Going public brings about a new set of obligations that weren't present during your privately-held era, so be ready to embrace a different context of accountability. That means having the flexibility to take quick action in the face of industry changes, and being prepared to answer to a greater ownership group, i.e. public shareholders. Make sure the entire leadership team understands and accepts the difference in ownership between private and public companies before crossing that chasm.

It's A Risky Business: Knowing when to IPO

There are two financial performance signs that your company is ready for an IPO:

1. Your business has attained a critical mass, or;

2. Your business is positioned to get there very quickly.

Listing on ASX can be completed in two ways: via an IPO where capital is raised at the time of listing, or via a Compliance listing, where capital is not raised at the time of listing. To be eligible to list on ASX, a company must satisfy minimum admission criteria, including structure, size and number of shareholders.

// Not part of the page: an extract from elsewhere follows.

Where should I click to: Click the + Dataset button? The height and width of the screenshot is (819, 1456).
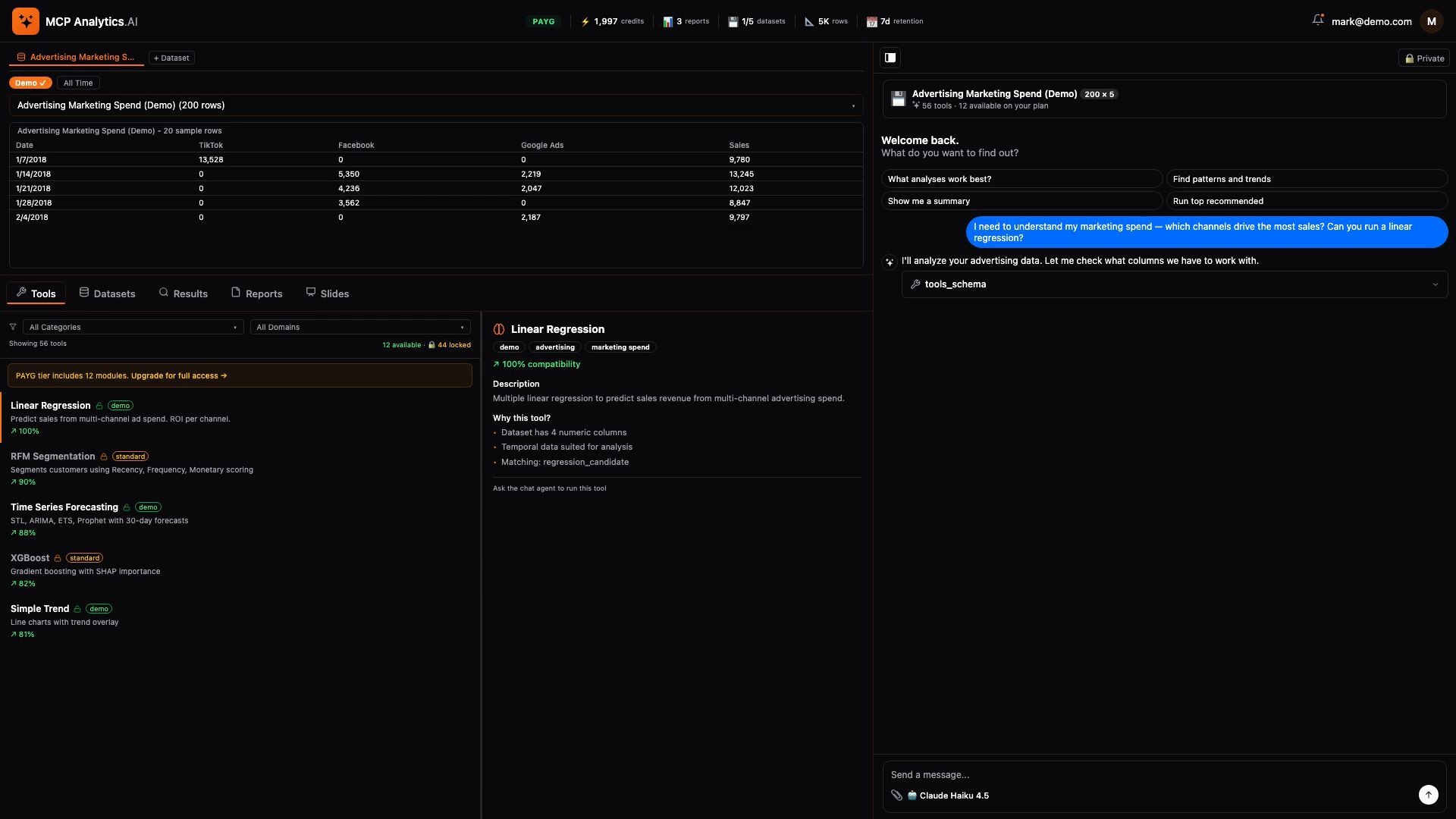(171, 58)
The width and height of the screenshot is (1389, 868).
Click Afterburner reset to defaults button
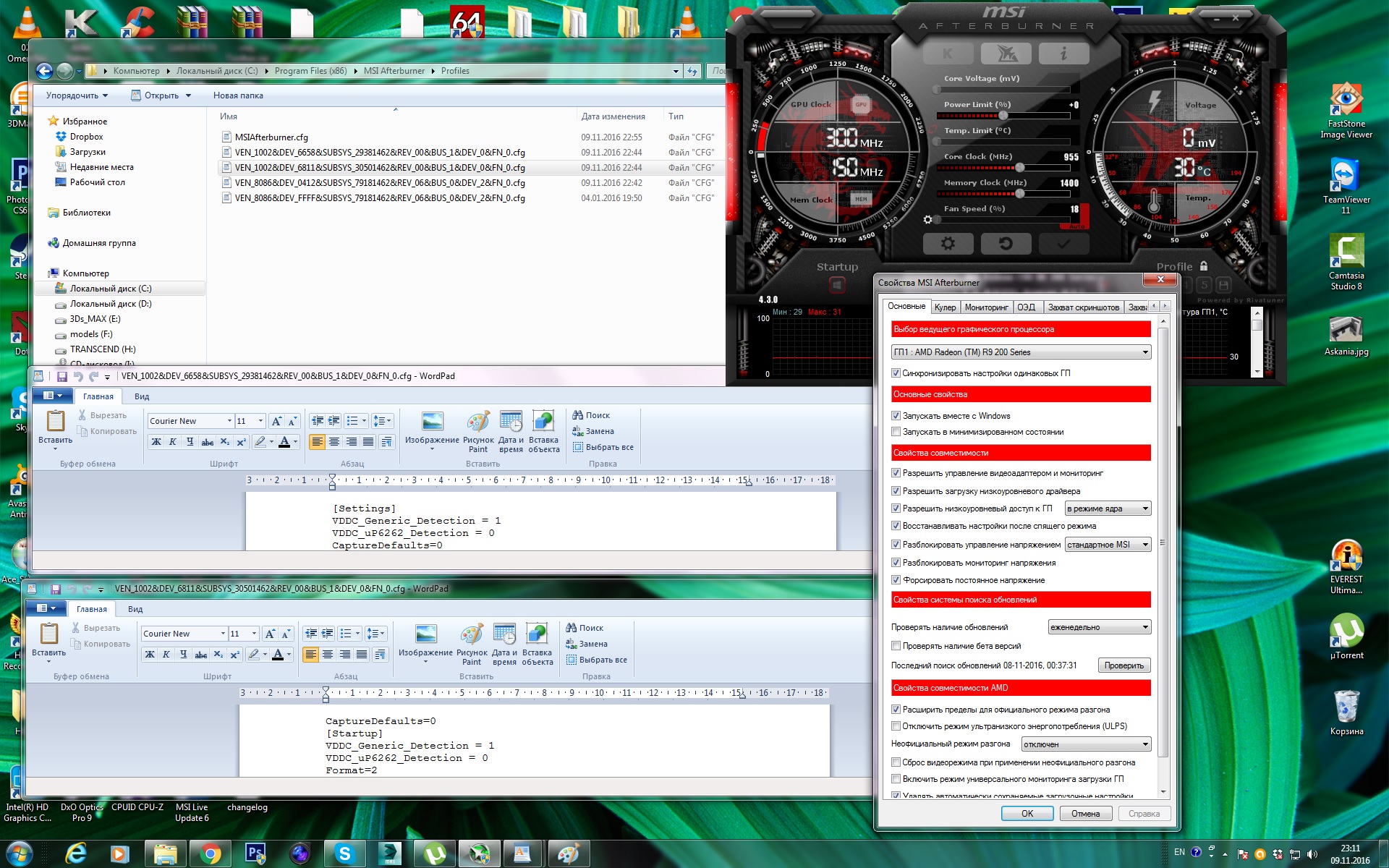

According to the ASX listing pre-requisites, if you're leading a company that's considering going public today, the company should have at least 300 shareholders with holdings valued at a minimum of $2000 each, and at least 50 per cent of the company's shares must be held by parties unrelated to the company and its directors.

If you insist on going public before meeting the criteria, you need to have a clear line of sight to get there in a short period of time. This is where sound financial planning comes into play – being able to accurately and consistently forecast financial performance to demonstrate that clear roadmap to being ASX ready.

IPO success requires the right mindset, high recurring revenue, and a strong leadership structure. Financial plans and forecasts must include hiring, spending, and capital expenditures, and the organisation needs a disciplined focus on both a long-term vision and a forecast for the quarter ahead. This is the most prudent way to manage the outcome in order to meet or beat any investor guidance you issue.